What makes our nation great? Is it the stunning geography that spans across the continent? Is it the amazing mix of people that make up our population - people who have come from literally every corner of the planet? Is it the spirit of Americans - the "can do" and creativity that we've shown for centuries? Yes, yes and yes.
But it is also the government that the founding fathers crafted for us that allows us to enjoy all of the above. Without our precious rights - who knows where we would be?
George Will knows. And he explains how some in our country are trying to tear down a system of laws and rights, enshrined in our Constitution.
Newspapers, magazines, broadcasting entities, online journalism operations — and most religious institutions — are corporate entities. McGovern’s amendment would strip them of all constitutional rights. By doing so, the amendment would empower the government to do much more than proscribe speech. Ilya Somin of George Mason University Law School, writing for the Volokh Conspiracy blog, notes that government, unleashed by McGovern’s amendment, could regulate religious practices at most houses of worship, conduct whatever searches it wants, reasonable or not, of corporate entities, and seize corporate-owned property for whatever it deems public uses — without paying compensation. Yes, McGovern’s scythe would mow down the Fourth and Fifth Amendments, as well as the First.
The proposed amendment is intended to reverse the Supreme Court’s Citizens United decision, which affirmed the right of persons to associate in corporate entities for the purpose of unrestricted collective speech independent of candidates’ campaigns.
As the editors of National Review note, liberals control unions and most of academia and the media.
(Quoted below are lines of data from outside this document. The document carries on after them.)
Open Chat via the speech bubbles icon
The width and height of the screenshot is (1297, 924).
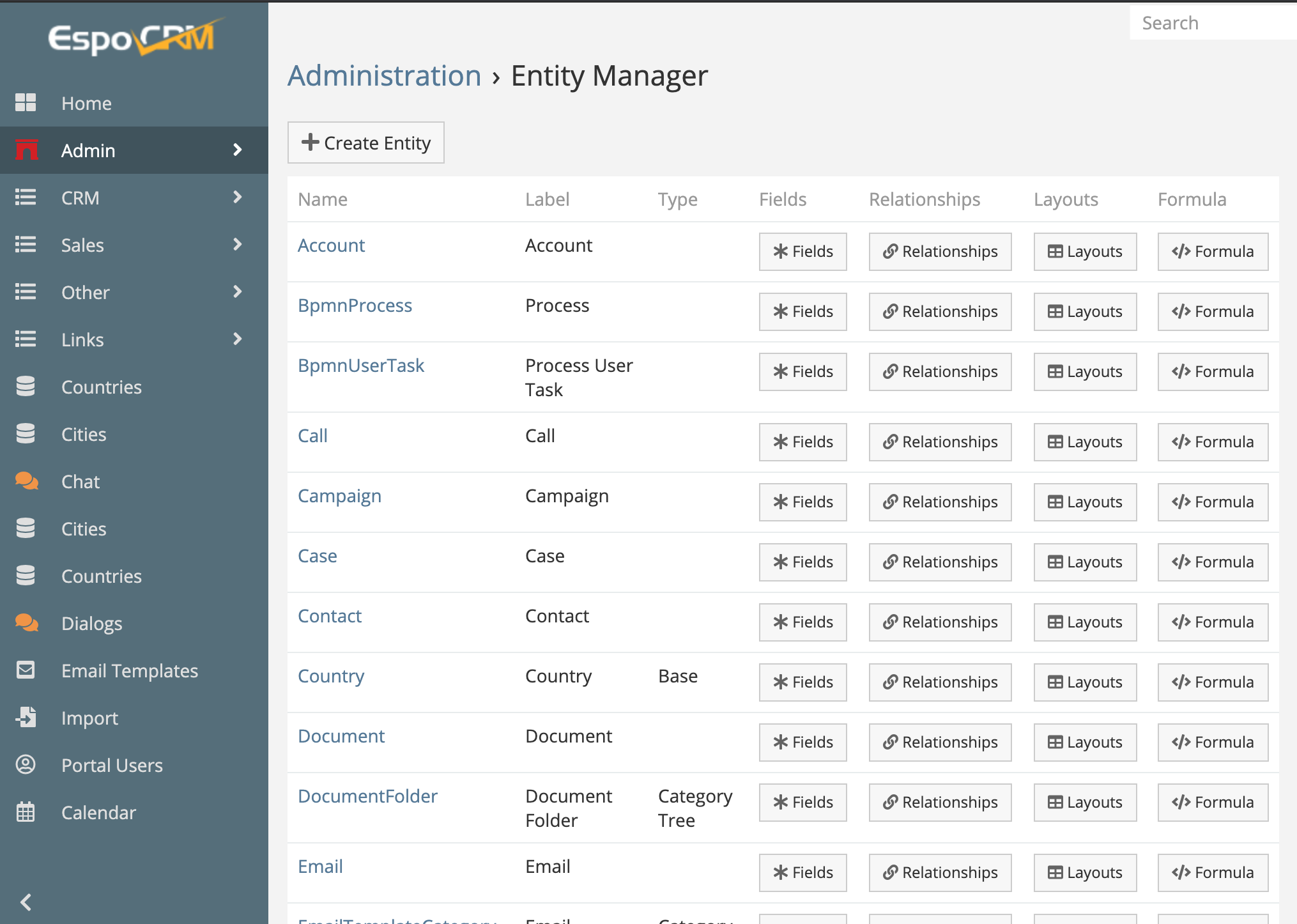26,481
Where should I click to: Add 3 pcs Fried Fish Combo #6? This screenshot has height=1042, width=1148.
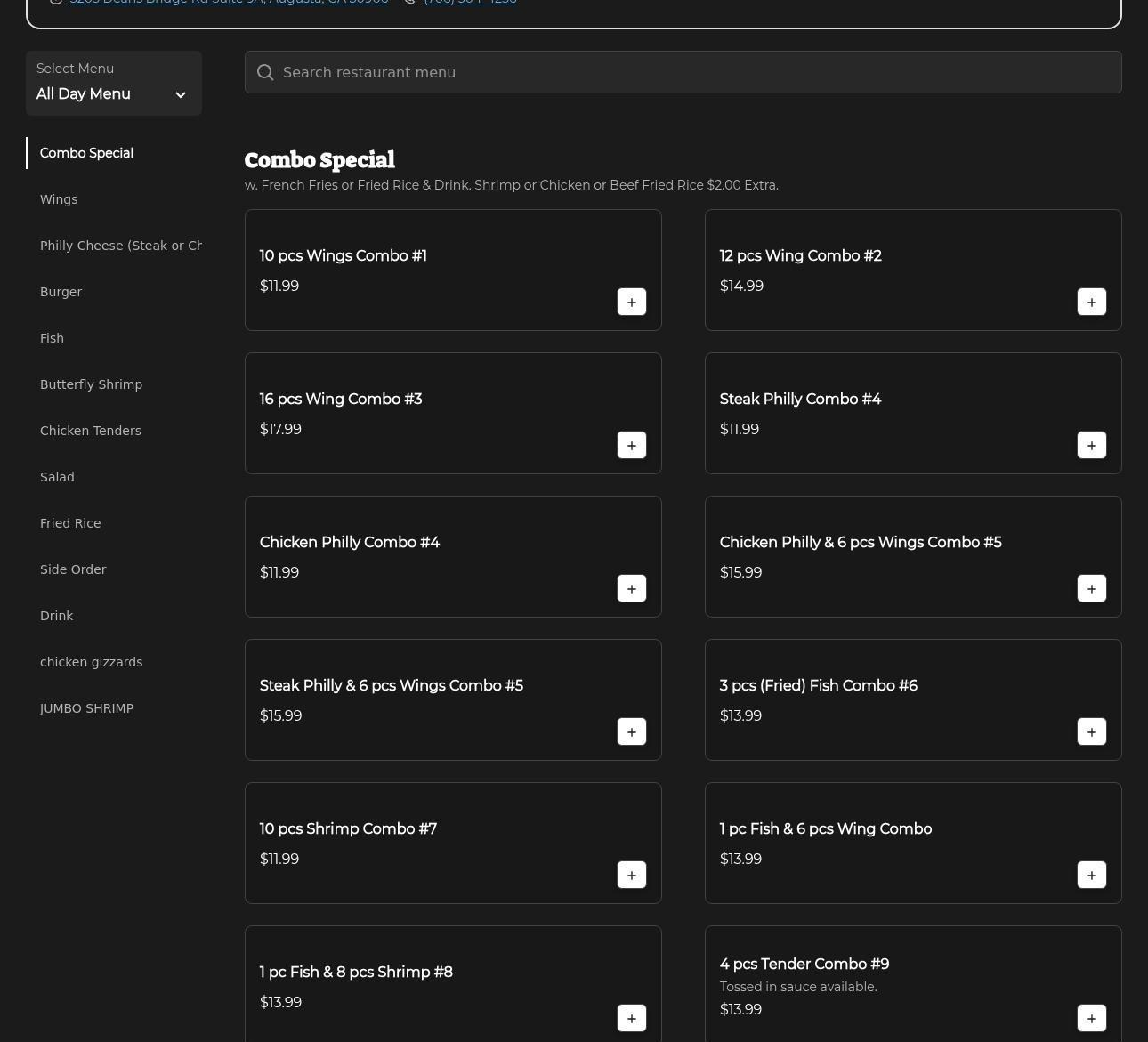click(x=1091, y=732)
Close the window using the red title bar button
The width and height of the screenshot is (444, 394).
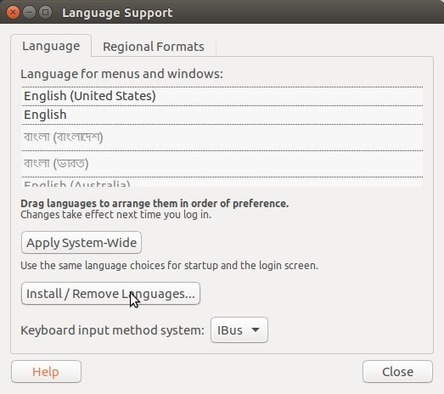point(13,13)
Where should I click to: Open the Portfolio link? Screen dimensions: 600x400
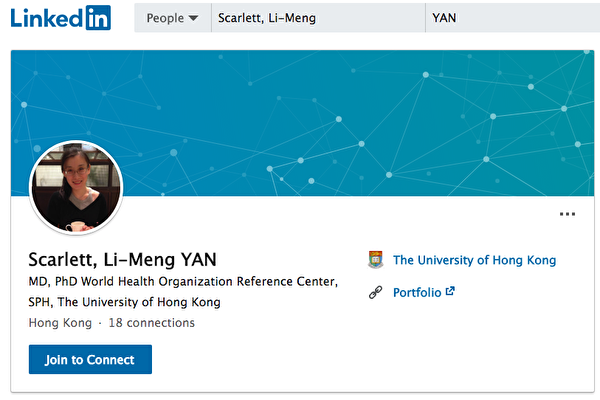coord(417,292)
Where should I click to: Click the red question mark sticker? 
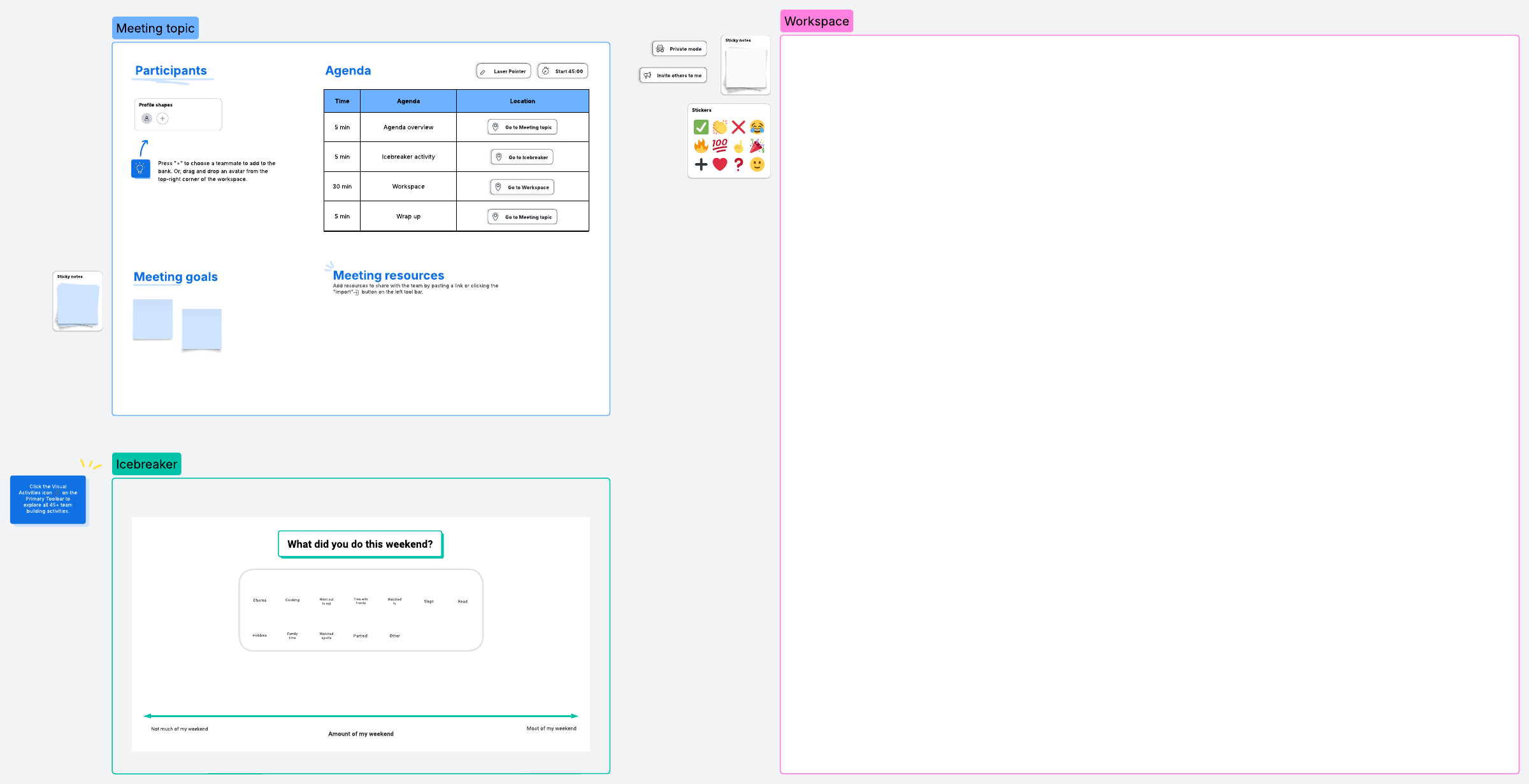point(738,164)
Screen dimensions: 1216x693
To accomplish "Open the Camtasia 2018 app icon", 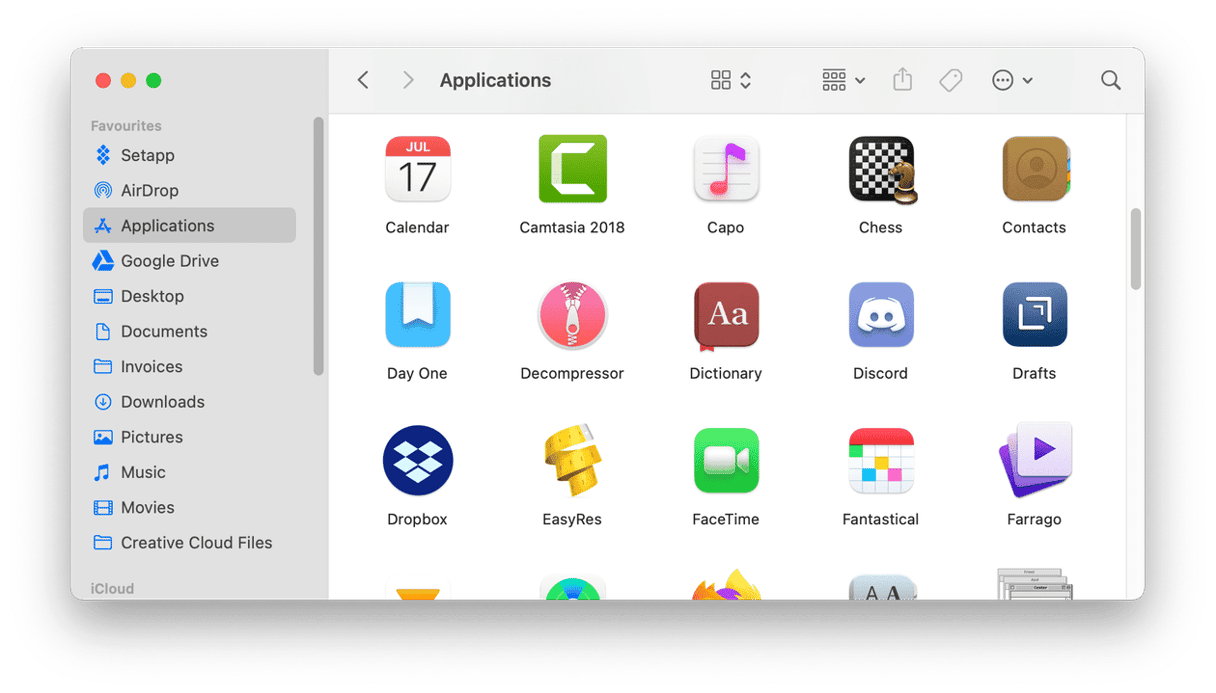I will point(572,169).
Yet such is their evident lack of confidence in their powers of persuasion they are desperate to control the speech of others.
By proposing his amendment, McGovern helpfully illuminates the lengths to which some liberals want to go. So when next you hear histrionic warnings about tea party or other conservative “extremism,” try to think of anything on the right comparable to McGovern’s proposed vandalism of the Bill of Rights.